Monitor the job status using the
squeuecommand.squeue -u <your_user_id>
The log file of the Slurm job step will be created in the same directory where the sbatch script is located after the job starts execution. Since we encode the batch script execution time in the srun output file name, each job attempt will have its own log file. In this case, there will be 2 files created after the whole test is finished.
Check the AJR UI to verify the job attempts are in correct state and with anomaly properly persisted. The AJU UI can be found at https://<FQDN>/mission-control/recovery-engine/dashboard/workflow where <FQDN> is the fully qualified domain name of the headnode.
The sequence should be:
The 1st job attempt is killed due to CRASH anomaly
The same job id is requeued and held to create a new job attempt.
The 2nd job attempt is released for execution.
The 2nd job attempt is killed due to CRASH anomaly
No more requeue because the maximum requeue limit has been reached.

§ Required work
1 – Answer these questions from the Slurm requeue excerpt:
(a) In which directory is the log file of the Slurm job step created?
(b) How many log files will exist once the whole test is finished?
(c) Why is the job not requeued after the 2nd job attempt is killed?
2 – According to the Slurm requeue excerpt, why does each job attempt get its own log file?
3 – Extend the Slurm requeue excerpt beyond its final sentence.
The listing after this comes from a separate source.

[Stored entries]
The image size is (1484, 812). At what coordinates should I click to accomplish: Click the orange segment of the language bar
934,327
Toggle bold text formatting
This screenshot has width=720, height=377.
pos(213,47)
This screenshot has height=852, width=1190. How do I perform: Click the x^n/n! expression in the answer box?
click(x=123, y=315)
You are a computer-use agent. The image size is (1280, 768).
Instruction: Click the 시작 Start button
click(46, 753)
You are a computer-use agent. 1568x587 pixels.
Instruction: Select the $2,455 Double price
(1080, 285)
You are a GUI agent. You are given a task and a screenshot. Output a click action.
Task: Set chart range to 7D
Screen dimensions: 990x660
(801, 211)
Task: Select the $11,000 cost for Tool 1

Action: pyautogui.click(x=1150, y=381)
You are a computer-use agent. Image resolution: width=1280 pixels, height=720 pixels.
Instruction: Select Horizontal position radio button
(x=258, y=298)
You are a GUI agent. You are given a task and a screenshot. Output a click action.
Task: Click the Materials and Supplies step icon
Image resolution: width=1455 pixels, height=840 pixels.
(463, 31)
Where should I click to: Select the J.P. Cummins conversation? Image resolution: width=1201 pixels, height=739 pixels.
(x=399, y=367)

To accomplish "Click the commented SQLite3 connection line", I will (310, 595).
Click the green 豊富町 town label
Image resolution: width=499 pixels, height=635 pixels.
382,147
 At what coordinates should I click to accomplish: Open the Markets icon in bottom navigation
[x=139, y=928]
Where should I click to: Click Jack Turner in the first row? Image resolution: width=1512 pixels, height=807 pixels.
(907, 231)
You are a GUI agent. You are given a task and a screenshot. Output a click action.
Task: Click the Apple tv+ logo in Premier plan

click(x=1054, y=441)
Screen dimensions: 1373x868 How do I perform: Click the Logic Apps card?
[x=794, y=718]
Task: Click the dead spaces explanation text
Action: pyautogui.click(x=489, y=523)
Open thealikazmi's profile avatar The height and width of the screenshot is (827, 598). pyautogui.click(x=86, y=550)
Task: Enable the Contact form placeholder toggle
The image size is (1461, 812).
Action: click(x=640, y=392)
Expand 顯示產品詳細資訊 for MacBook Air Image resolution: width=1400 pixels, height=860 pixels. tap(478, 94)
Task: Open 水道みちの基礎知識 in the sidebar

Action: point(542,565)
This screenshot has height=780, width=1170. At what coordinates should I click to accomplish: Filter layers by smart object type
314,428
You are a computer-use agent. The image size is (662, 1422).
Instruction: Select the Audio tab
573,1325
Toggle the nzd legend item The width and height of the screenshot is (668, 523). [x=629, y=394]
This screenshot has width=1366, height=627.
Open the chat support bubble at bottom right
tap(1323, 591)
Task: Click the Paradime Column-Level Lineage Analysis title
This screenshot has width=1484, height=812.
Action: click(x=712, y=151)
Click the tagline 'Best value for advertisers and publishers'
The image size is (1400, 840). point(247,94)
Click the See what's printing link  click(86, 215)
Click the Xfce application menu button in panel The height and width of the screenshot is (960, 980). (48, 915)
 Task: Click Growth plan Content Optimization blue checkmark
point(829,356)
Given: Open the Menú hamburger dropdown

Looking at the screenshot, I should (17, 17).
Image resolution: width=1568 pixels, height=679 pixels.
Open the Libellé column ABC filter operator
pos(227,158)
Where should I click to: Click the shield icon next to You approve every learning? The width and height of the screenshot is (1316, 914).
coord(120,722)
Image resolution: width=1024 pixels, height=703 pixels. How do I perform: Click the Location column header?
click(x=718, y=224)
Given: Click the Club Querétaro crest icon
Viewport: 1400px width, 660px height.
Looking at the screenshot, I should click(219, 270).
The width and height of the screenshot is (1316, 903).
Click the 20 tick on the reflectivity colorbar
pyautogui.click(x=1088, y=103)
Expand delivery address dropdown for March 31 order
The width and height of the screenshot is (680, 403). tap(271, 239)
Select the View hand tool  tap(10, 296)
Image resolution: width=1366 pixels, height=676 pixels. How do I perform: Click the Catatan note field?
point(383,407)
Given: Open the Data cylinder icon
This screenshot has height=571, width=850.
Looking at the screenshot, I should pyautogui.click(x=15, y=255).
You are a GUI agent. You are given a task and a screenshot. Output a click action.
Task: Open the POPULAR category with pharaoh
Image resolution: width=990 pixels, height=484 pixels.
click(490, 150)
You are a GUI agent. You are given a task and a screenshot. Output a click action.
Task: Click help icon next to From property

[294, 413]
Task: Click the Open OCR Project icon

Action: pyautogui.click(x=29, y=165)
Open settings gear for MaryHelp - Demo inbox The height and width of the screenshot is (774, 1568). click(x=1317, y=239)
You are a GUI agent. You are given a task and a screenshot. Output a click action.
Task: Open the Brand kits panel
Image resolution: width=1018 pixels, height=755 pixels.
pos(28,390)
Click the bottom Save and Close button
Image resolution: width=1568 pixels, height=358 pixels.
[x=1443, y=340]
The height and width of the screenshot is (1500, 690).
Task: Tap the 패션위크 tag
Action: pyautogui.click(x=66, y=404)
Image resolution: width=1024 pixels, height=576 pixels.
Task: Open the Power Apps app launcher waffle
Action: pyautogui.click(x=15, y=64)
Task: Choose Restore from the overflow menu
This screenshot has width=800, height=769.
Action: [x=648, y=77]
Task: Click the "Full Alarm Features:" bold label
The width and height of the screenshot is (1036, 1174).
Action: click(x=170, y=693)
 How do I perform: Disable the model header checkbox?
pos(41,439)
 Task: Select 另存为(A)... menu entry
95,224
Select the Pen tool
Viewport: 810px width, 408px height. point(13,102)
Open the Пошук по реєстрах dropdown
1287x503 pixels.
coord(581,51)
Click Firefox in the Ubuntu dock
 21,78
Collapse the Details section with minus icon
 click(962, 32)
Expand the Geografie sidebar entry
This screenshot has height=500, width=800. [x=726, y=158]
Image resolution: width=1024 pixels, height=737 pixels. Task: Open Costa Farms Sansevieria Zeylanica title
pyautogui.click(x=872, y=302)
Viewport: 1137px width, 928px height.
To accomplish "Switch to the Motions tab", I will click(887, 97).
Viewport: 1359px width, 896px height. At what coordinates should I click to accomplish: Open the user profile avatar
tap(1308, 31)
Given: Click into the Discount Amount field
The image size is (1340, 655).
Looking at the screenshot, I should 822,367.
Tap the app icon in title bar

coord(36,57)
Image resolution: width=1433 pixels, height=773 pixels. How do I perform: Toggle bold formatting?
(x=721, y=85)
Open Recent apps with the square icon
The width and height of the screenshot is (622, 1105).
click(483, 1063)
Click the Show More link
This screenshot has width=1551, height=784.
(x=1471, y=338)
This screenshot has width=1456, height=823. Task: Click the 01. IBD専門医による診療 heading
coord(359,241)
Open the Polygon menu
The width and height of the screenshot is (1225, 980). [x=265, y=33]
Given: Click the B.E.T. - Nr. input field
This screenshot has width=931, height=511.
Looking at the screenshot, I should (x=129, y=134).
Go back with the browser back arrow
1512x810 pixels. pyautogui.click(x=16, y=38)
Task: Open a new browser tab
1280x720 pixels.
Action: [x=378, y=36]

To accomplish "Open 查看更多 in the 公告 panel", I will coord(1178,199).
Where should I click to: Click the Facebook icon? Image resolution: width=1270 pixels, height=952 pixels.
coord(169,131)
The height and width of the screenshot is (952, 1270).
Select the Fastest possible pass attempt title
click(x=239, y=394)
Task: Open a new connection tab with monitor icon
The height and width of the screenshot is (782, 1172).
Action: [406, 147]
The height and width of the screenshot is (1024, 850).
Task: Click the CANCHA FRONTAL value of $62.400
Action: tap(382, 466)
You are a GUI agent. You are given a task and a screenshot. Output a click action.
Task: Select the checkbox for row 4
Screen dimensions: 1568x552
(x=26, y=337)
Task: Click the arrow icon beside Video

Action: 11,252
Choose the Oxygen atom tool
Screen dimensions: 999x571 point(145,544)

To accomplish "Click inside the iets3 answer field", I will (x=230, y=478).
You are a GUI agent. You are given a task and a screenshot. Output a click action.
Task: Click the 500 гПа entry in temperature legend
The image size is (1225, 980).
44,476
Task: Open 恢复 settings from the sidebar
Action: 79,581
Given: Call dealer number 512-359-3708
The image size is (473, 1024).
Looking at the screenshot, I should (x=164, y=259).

§ Expected outputs
1 –
(a) In the same directory where the sbatch script is located.
(b) 2 files.
(c) Because the maximum requeue limit has been reached.

2 – The batch script execution time is encoded in the srun output file name. Each attempt runs at a different time, so each one writes to a separately named file.

3 –
To verify the CRASH anomaly, hover your cursor over the red triangle icon to view status information for the job ID you created in step 2. See figure below for example.
Figure 2 Red triangle indicators (circled) showing hover locations for verification#
Confirm that the expected verification data appears in the tooltip.
Autonomous Job Recovery uninstallation#
AJR uninstallation should be initiated with the cm-mission-control-setup wizard started on the active headnode.
Select Uninstall NVIDIA Mission Control autonomous job recovery.
Confirm the uninstallation on the next page. Uninstallation wizard would uninstall AJR and remove the ‘heimdall’ namespace.
Existing data in MySQL database and ‘heimdall-kpis-reader’ MySQL user would not be affected. In case there is a need to perform complete uninstall, log in to MySQL database as root user and perform the following steps:
DROP USER IF EXISTS 'heimdall-kpis-reader'@'%';
DROP USER IF EXISTS 'heimdall_user'@'%';
DROP DATABASE heimdall;
This will remove ‘heimdall-kpis-reader’ and ‘heimdall_user’ MySQL users and related ‘heimdall’ database.